The loss of our lifeline ferry on Good Friday was, surely, a predictable and avoidable disaster, the blame for which lies with Highland Council.
Businesses have a duty to assess and mitigate risk. If an aging piece of equipment in our brewery threatens the safety of staff or the production of beer, we look at the likelihood of failure and the impact that failure would have. We buy (or at least source) a spare part ready to swap out when needed. We put in place safety rules for working with the failing pump or heating element to protect our people.
The council, by contrast, clearly had no such plans for the welfare of the peninsulas they purport to serve: a 48- year-old piece of mechanical equipment which is run hard for 15 hours a day is highly likely to fail. When it did so last Friday, hospitality businesses watched as their perishable stock due to be sold to Easter holidaymakers rotted, previously sold rooms remained empty and booked activities did not happen.
The council’s response was to apologise that they weren’t able to start looking into the problem until after the holiday weekend. The government’s response was that it was nothing to do with them – ask the council.
A few weeks ago, an elderly man collapsed during a funeral. The ferry crew and police sprang into action, prioritising the paramedic services to get emergency help to him. His life was saved by the ferry. Had the random event occurred yesterday, he would most probably be dead.
Running a ferry service is not easy – crew and management need the support of a commissioning body which anticipates problems, offers solutions and mitigates impacts: they (and we) do not have this from Highland Council, I fear.

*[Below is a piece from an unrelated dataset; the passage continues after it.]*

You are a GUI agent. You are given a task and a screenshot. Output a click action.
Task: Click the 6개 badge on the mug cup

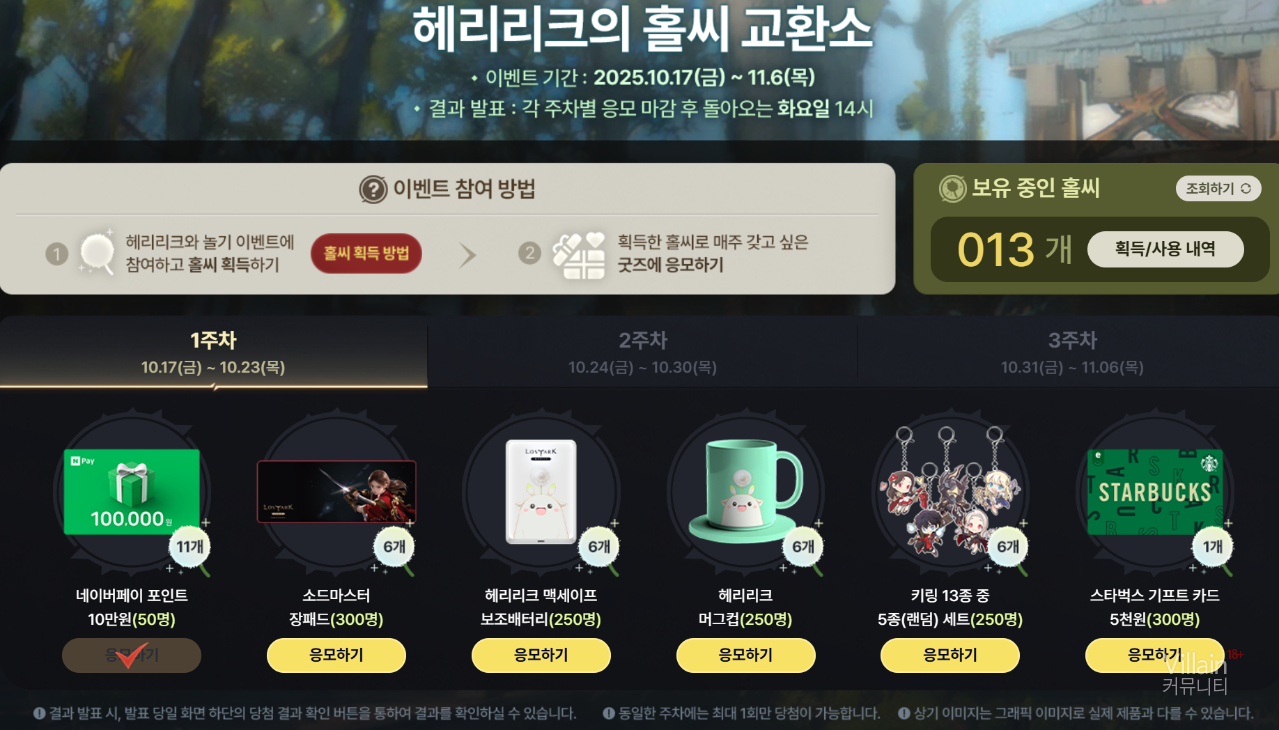click(803, 548)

There are plenty of boats around to provide a passenger service at an hour’s notice, plenty of private hire coaches around to shuttle to Fort William and Glencoe. Train companies do these things very quicky when their equipment fails – why don’t Highland Council?
Our communities need actions, not apologies.
Some suggestions:
1. Work with supermarkets to buy extra capacity to get food delivered to people cut off from their supply routes.
2. Liaise with air ambulance to fund availability to get medical help to the next person who cardiac arrests in Kingairloch or Conaglen in time.
3. Sort a passenger service now – not in three weeks time. It can be done.
4. Sort your emergency response systems so that you never again leave vulnerable people and fragile economies at unacceptable risk. Bad things happen during bank holiday weekends as well.
5. Publish plans this week to compensate farmers for the newborn lambs who are being lost because of the traffic being pumped round the A861, tourism businesses for their lost trade, shoppers for their additional fuel costs etc. This is your fault, not ours.
6. If you can’t run the ferry service well, outsource it to someone who can. Our crew members deserve better than to work a long shift in an ill-equipped and inadequate vessel.
People on the peninsulas are angry and frightened right now. Government response so far has been insulting. Let’s get it sorted before businesses and people die.